» The exercise:
Reproduce everything from the line containing "Where should I click to: Click the" down to the line containing "Looking at the screenshot, I should [1230, 668].", swapping "velocity" for "speed" and leaving all else unchanged.

********************

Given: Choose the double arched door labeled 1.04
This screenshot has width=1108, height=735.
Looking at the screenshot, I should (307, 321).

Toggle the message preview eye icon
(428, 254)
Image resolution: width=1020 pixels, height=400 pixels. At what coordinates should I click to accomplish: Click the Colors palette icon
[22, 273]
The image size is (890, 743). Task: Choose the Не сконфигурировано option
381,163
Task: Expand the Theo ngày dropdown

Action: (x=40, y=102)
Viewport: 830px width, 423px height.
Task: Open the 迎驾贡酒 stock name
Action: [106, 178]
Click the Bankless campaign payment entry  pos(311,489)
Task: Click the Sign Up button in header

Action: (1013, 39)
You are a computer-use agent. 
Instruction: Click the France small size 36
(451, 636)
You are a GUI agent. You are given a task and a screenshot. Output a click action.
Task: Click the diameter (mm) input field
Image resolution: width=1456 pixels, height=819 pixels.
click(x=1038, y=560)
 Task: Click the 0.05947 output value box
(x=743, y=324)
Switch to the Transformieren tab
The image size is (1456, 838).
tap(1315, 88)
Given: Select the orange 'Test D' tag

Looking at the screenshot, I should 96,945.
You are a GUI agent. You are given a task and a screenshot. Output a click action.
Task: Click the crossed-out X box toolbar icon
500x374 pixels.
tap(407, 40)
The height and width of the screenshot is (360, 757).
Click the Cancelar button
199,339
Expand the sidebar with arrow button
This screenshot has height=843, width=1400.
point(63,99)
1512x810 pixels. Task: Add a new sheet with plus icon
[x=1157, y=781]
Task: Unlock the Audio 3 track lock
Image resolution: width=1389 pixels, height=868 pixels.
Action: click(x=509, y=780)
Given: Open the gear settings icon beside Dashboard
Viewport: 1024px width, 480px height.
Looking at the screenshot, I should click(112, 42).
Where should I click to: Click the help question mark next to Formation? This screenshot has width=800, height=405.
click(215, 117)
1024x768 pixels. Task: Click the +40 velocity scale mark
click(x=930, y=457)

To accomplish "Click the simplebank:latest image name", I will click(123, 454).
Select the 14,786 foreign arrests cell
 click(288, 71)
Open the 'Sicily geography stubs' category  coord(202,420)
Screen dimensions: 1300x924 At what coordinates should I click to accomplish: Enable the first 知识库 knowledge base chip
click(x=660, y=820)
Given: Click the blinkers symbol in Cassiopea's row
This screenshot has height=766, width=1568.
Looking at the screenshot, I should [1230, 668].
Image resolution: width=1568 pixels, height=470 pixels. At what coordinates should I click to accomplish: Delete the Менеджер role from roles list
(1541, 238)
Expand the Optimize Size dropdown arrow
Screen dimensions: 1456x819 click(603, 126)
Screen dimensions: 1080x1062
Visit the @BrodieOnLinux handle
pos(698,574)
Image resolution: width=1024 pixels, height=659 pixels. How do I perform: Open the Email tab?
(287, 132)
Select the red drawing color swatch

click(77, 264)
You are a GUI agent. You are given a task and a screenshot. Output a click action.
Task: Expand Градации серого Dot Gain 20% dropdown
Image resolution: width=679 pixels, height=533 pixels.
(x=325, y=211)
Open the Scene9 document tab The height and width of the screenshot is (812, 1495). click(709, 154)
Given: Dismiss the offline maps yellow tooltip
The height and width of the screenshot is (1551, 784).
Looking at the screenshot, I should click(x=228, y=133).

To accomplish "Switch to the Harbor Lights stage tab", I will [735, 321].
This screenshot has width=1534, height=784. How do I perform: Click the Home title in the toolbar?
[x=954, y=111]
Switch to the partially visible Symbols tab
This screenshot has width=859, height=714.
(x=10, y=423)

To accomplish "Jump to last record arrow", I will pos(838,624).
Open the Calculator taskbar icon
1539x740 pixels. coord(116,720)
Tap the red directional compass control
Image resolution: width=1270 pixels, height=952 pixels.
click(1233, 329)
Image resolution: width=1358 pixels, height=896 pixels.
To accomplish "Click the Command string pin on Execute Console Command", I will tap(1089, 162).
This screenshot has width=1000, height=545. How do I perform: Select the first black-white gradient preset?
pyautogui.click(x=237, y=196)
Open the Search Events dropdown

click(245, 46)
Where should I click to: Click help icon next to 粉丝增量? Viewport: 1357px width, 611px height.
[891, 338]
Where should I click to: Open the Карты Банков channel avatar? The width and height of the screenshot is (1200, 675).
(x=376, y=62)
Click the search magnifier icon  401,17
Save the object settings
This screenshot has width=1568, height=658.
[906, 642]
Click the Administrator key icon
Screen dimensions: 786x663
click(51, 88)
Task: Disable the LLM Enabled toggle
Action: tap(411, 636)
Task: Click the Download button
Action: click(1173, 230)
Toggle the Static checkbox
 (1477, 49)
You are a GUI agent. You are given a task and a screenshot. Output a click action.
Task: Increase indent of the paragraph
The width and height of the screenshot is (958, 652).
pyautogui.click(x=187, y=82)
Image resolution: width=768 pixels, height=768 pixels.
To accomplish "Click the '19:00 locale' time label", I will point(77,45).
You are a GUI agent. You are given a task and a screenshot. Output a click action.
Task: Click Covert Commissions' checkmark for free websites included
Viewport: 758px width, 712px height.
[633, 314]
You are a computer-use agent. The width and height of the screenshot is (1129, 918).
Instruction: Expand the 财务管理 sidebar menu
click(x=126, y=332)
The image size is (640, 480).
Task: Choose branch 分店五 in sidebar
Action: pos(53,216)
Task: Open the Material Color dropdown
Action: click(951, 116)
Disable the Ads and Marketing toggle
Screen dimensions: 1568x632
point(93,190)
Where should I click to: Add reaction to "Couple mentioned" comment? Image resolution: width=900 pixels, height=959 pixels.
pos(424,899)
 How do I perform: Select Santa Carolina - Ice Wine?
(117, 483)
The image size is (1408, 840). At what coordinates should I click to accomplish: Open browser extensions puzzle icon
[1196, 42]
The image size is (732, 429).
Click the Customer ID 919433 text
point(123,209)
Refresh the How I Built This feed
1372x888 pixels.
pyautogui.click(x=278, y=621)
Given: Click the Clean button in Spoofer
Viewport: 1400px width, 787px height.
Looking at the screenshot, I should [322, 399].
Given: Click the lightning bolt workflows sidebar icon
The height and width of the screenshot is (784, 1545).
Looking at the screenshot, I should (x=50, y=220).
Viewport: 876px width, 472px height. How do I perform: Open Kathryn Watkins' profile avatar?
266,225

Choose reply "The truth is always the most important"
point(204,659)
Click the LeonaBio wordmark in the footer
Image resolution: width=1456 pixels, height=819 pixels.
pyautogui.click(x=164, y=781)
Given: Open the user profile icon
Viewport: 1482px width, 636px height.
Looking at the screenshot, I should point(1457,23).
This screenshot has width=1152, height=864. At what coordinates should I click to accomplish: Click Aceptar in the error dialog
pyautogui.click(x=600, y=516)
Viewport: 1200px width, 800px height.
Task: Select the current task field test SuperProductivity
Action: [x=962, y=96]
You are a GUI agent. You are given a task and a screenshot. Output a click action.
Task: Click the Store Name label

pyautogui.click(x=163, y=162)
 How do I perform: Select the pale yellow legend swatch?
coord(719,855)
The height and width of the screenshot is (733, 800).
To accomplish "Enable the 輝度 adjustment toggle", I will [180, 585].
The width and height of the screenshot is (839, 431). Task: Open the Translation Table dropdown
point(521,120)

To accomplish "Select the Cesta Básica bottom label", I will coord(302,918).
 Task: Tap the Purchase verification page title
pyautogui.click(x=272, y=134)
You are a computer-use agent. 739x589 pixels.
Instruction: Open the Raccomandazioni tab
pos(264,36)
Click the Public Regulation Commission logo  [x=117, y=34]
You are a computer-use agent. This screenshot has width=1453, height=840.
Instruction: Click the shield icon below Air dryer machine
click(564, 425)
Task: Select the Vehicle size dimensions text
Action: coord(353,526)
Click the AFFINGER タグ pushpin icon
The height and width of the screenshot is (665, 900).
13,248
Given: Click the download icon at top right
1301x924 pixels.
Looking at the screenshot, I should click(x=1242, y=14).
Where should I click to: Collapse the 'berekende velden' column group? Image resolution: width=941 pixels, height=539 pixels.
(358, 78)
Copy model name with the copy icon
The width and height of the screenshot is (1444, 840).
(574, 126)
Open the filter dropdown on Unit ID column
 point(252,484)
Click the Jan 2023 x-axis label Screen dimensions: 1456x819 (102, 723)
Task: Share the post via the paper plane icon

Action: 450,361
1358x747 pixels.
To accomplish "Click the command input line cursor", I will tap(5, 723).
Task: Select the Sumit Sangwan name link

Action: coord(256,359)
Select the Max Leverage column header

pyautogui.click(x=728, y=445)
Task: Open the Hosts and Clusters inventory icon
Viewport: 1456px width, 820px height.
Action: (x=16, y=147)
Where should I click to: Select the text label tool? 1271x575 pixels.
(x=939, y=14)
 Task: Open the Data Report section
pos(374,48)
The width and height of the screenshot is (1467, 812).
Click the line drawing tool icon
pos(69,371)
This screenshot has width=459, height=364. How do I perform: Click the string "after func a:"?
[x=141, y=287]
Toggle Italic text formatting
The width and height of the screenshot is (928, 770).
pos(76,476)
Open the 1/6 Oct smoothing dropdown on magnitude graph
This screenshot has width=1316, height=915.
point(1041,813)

********************

» Task answer:
Where should I click to: Click the help question mark next to Formation? This screenshot has width=800, height=405.
click(215, 117)
1024x768 pixels. Task: Click the +40 speed scale mark
click(x=930, y=457)

To accomplish "Click the simplebank:latest image name", I will click(123, 454).
Select the 14,786 foreign arrests cell
 click(288, 71)
Open the 'Sicily geography stubs' category  coord(202,420)
Screen dimensions: 1300x924 At what coordinates should I click to accomplish: Enable the first 知识库 knowledge base chip
click(x=660, y=820)
Given: Click the blinkers symbol in Cassiopea's row
This screenshot has height=766, width=1568.
Looking at the screenshot, I should [1230, 668].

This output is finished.